I rescued this boy in February. I've been looking for a home since then. I have 2 mated girls and but one of them has slowly been falling in love with this male pigeon. It's causing my older female pigeon (she's 14) to become too stressed/depressed so the situation is becoming worse. I need to find him a home asap. He is a beautiful boy! He was tagged when he was rescued but I was unable to get in contact with the original owner. Here are some pictures:


----------



## cwebster (Dec 11, 2010)

Gorgeous bird! Hope you can find a good home soon.


----------



## DoveSvN (Apr 4, 2013)

Beautiful bird. 

I definitely would've taken him in if you were in Sydney.

If shipping is something you don't mind doing, then please send me a private message and we can discuss something.


----------



## Jay3 (May 4, 2008)

It rarely works when you put singles in with pairs. All must be paired up. You could also remove him from the group, pair him up with a female, and return the pair to the enclosure.


----------



## msmely (Feb 13, 2011)

Jay3 said:


> It rarely works when you put singles in with pairs. All must be paired up. You could also remove him from the group, pair him up with a female, and return the pair to the enclosure.

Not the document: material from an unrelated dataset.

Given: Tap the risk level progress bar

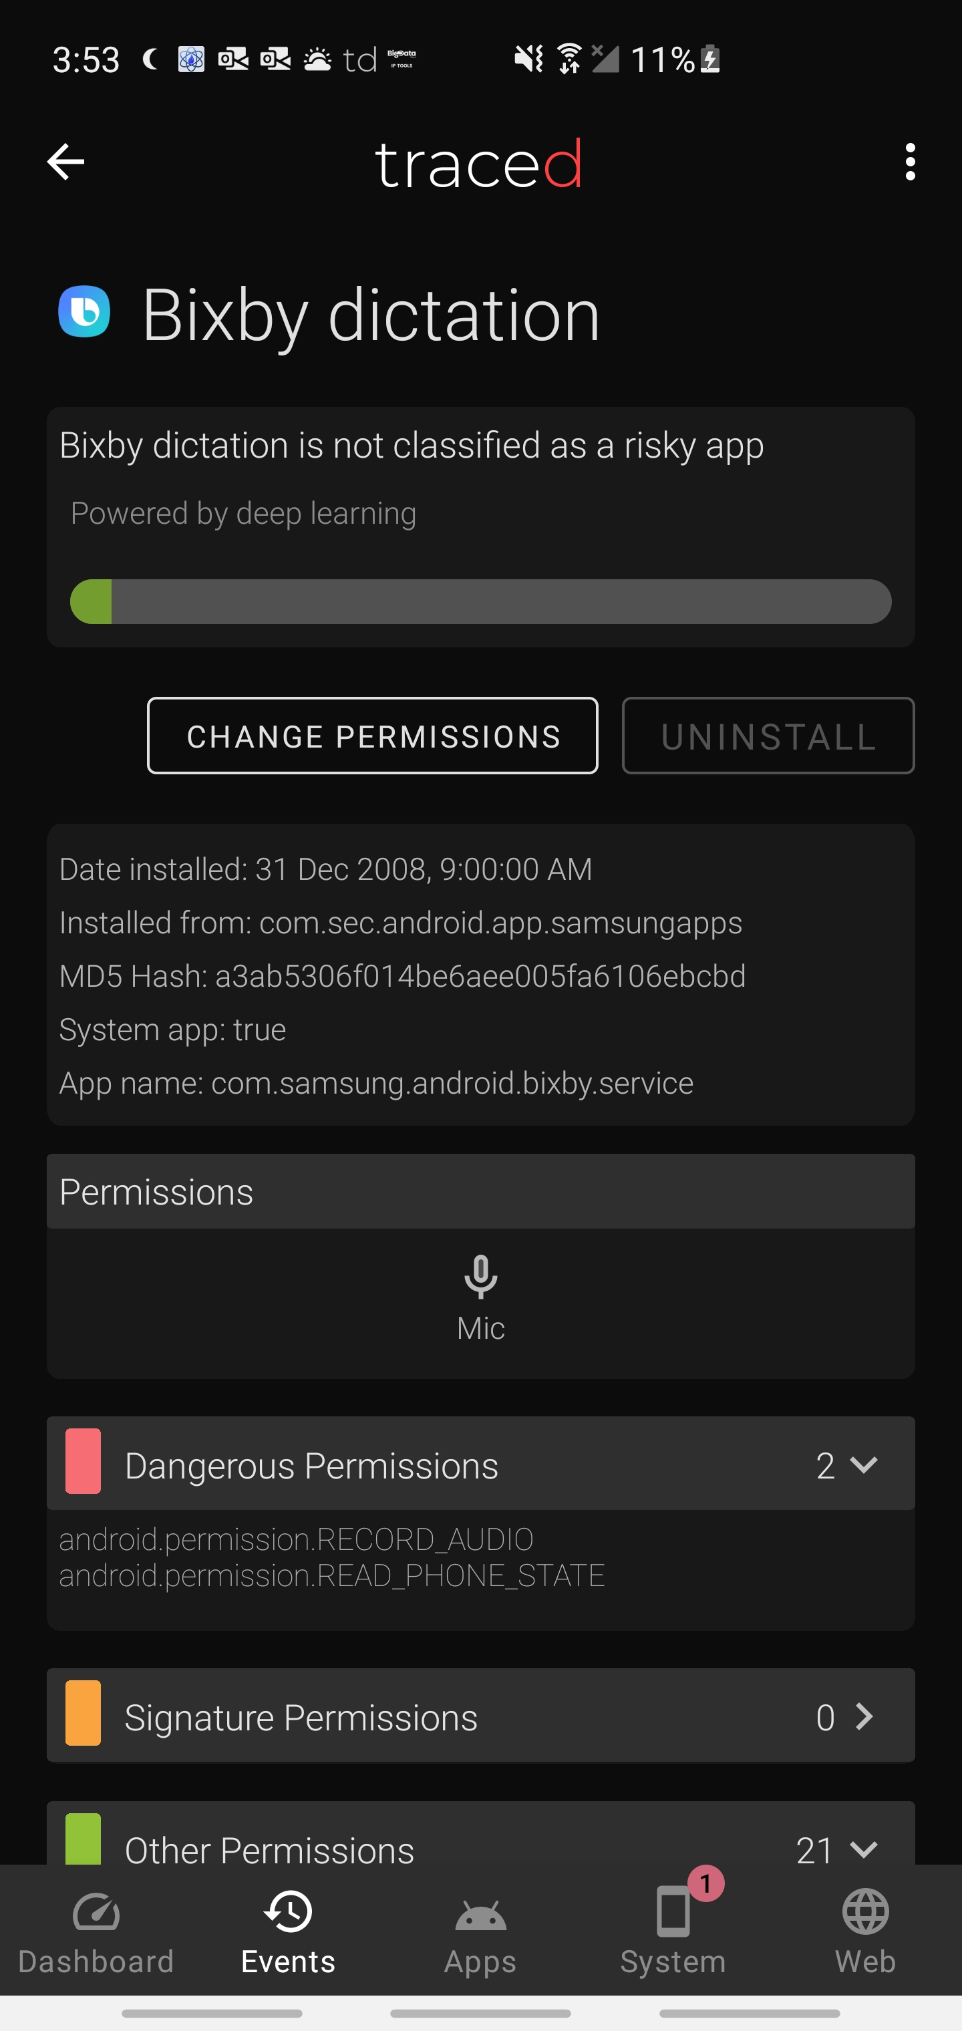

I have three females actually so I was happy when I rescued him thinking he would pair up with the third who was lonely. He has done nothing but bully her and only wants to be mates with the one who is already paired up. She tries to court him, dance for him but he doesn't like her. I've tried separating them before too from the other pair, but at best, he ignores her.


----------



## Jay3 (May 4, 2008)

Bringing them both inside in 2 cages next to each other, without the other birds around usually helps. They need to be where he can' t see or hear the other female.


----------



## msmely (Feb 13, 2011)

sorry, i just need to bump this post because the situation has gotten urgent. if anyone might know someone who can take in a pigeon in victoria, australia...please let me know.


----------



## Jay3 (May 4, 2008)

Can you bring him back to where you got him?


----------



## cwebster (Dec 11, 2010)

Suggest you post this on Palomacys facebook page and other adoption places. Example:
http://www.melbournepigeons.com.au/
http://bird.rescueme.org/au
He is a gorgeous bird! Wish I lived closer. Hope he gets a wonderful home.


----------



## donc (Dec 8, 2017)

If you give the vet Rob Marshall a call. He maybe able to help you to re-home this little guy. In a racing loft he would normally be used a trapper, so he may find a home in a race loft.


----------



## Jay3 (May 4, 2008)

Maybe you just didn't give them enough time alone to get used to each other. It usually does work if you give them time. But they need to be kept away from the others for longer.


----------